Woodward and Bernstein on "Face the Nation" — falling short on consistency about journalistic ethics?

First, they praise their own work from the Watergate era:
WOODWARD: Well, that we were just trying to find out what happened and... we were as empirical as we could be. And, you know, it needs to be said that we work for an editor, Ben Bradley, and other editors at the Post who were not - who didn't have an agenda themselves. But their agenda was "get the f-ing story; get into it; keep digging; don't let up." And we were 28 and 29 at the time. And it is very liberating to work in an institution where they really understand what we're trying to do. And they say to you, you know, use all your resources, use all the resources of this newspaper. In fact, if there is peril, if we are not believed but we think we have good sources, continue.
Then, the interviewer, Bob Schieffer, brings up the present-day problem with national security leaks that seem to be coming from the White House and for the purpose of making Obama "look like a stronger leader."
BERNSTEIN: I think first you've got to be very careful about creating a witch hunt for sources, and a witch hunt in which you go after reporters, because now more than ever we need real reporting on this presidency, on national security, on all these areas. And the press is not the problem here. We've got plenty of laws and if somebody inside is doing things with real national security secrets that he oughtn't or she oughtn't to be doing in terms of giving them to the press, that's one thing. But let's be really careful before we start a witch hunt here.
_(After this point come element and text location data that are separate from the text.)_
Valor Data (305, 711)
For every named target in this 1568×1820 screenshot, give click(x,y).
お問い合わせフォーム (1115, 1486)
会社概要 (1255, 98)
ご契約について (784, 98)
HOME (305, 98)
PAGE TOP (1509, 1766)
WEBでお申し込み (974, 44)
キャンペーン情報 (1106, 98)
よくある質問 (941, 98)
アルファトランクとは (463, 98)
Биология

WOODWARD: Yes, and I completely agree with that. And by having an investigation, I mean, was there real harm to the national security? I think that question needs to be addressed at a policy level. And it's very difficult, I know from doing stories like this, where you are dealing with sensitive government secrets, to modulate and be careful, at the same time hold the government accountable for what they're doing. So this is an area that needs to be handled with great delicacy and I'm not sure we have a political system that knows how to do anything with great delicacy.

BERNSTEIN: The record of the press, you know, is really quite good in protecting real genuine national security secrets which we often know about. Don't put -- you know, think of what you are carrying around in your head that you don't put on the air.
What happened to get the f-ing story; get into it; keep digging; don't let up?